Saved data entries

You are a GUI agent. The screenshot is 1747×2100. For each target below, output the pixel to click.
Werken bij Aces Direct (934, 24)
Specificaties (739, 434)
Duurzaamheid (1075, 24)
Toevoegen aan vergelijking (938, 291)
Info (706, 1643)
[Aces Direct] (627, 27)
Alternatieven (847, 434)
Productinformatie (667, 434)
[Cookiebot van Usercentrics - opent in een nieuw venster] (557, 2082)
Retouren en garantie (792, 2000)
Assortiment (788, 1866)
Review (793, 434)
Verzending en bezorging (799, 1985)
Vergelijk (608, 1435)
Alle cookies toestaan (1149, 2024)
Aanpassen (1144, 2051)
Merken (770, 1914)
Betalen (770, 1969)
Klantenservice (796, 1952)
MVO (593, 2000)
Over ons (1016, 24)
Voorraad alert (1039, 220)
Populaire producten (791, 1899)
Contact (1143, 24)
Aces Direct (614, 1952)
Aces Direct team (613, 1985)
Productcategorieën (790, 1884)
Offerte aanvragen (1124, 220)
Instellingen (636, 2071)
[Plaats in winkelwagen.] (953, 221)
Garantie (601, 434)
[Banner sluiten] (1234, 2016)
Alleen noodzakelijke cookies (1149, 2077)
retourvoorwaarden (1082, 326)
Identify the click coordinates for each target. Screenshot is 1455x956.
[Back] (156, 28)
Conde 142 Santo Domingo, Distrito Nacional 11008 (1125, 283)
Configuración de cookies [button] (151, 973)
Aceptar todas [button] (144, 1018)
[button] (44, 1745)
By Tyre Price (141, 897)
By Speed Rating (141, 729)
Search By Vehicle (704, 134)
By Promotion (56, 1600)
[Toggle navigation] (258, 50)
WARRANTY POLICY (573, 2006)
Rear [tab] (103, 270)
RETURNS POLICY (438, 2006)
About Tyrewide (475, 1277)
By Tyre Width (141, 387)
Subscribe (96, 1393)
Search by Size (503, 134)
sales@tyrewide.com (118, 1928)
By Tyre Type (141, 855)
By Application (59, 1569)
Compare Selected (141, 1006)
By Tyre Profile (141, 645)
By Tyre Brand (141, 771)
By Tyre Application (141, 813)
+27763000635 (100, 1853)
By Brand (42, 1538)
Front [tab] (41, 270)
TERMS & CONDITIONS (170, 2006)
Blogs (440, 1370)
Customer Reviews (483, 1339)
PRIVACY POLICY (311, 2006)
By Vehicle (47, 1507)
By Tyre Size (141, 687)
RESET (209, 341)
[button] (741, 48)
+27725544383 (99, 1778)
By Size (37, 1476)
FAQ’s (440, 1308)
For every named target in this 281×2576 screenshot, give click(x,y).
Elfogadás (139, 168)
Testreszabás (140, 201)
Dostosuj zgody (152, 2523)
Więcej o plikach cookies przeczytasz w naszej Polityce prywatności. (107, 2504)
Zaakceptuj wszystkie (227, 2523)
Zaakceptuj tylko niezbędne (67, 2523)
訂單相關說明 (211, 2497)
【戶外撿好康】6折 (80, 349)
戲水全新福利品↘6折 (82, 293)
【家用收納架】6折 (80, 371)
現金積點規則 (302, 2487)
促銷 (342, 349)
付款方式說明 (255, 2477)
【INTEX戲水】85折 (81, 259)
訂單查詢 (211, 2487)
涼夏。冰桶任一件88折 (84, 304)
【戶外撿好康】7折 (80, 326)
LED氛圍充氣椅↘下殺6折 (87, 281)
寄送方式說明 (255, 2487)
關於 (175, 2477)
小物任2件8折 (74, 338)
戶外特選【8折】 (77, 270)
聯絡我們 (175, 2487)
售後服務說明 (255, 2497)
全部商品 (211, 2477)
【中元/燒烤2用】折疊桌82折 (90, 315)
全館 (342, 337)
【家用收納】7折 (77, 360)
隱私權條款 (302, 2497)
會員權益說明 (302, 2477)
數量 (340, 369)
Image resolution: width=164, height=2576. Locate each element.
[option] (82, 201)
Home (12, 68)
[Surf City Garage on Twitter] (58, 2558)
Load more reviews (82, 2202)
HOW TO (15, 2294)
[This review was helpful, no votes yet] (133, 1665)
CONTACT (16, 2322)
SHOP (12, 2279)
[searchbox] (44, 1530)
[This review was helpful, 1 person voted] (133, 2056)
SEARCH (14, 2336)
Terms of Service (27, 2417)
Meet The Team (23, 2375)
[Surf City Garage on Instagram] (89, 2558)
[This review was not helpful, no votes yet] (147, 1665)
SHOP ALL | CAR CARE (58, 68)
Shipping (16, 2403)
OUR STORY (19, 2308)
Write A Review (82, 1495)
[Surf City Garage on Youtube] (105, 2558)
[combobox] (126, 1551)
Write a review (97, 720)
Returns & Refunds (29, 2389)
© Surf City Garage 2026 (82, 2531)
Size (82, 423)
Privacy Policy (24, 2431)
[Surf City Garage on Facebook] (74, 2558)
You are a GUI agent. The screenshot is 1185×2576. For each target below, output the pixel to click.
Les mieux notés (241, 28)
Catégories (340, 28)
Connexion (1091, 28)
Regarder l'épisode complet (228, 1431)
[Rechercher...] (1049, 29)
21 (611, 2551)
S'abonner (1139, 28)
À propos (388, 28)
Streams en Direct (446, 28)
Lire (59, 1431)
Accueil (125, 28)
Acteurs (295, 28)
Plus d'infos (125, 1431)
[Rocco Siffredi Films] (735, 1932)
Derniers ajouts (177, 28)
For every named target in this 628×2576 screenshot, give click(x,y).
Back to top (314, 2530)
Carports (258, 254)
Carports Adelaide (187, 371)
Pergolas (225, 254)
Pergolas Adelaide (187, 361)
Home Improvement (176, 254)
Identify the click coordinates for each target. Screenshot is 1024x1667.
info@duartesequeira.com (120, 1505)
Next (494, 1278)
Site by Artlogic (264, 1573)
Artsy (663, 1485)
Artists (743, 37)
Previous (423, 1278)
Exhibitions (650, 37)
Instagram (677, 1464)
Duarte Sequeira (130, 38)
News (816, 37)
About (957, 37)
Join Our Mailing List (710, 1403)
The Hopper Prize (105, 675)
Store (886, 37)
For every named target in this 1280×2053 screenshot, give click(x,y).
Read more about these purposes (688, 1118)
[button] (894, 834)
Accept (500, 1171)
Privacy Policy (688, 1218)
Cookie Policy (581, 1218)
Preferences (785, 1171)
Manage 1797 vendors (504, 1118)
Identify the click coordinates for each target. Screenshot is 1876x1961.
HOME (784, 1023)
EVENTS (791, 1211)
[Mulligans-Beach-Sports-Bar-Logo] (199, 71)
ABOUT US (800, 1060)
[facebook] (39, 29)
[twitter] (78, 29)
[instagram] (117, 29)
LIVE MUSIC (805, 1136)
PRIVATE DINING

▶ [How to complete this task]:
Out of the data above, set down the lines from the one with "會員權益說明 (302, 2477)" to the one with "SEARCH (14, 2336)", both included, exactly as written and with no additions.

▶ [Finished task]:
會員權益說明 (302, 2477)
數量 (340, 369)
Image resolution: width=164, height=2576. Locate each element.
[option] (82, 201)
Home (12, 68)
[Surf City Garage on Twitter] (58, 2558)
Load more reviews (82, 2202)
HOW TO (15, 2294)
[This review was helpful, no votes yet] (133, 1665)
CONTACT (16, 2322)
SHOP (12, 2279)
[searchbox] (44, 1530)
[This review was helpful, 1 person voted] (133, 2056)
SEARCH (14, 2336)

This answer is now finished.